--- START ---
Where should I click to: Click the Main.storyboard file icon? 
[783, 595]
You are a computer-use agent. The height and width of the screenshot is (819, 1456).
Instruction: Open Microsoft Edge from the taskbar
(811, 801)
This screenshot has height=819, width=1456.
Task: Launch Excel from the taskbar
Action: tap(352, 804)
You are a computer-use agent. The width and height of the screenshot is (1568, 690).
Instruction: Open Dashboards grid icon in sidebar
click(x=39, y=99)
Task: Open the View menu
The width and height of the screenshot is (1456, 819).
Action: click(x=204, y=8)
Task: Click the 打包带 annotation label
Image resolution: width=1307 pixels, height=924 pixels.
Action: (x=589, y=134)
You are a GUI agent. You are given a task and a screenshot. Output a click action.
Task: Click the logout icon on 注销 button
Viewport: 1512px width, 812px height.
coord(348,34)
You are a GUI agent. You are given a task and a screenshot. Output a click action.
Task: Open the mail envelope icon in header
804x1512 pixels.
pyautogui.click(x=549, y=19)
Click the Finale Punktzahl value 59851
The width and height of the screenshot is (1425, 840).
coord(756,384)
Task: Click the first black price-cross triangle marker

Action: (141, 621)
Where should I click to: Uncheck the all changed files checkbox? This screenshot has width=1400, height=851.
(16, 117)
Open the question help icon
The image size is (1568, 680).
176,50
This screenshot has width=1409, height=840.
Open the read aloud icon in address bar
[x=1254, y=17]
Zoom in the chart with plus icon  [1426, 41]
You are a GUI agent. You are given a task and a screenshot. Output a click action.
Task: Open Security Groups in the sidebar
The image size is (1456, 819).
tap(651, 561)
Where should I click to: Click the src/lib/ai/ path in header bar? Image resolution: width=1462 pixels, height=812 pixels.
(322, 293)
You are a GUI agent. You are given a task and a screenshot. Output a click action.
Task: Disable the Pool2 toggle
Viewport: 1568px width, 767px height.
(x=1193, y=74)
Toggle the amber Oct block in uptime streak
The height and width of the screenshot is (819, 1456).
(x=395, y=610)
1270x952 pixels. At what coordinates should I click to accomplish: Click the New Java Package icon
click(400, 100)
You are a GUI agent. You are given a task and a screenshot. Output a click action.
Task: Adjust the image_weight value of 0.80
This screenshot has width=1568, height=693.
--- END ---
■ WORK TO COMPLETE ■
Could you write out, exactly as given, the lines from the one holding "Task: Adjust the image_weight value of 0.80" through the end of the listing, and nothing else?

■ RESPONSE FOR THIS EXERCISE ■
Task: Adjust the image_weight value of 0.80
This screenshot has width=1568, height=693.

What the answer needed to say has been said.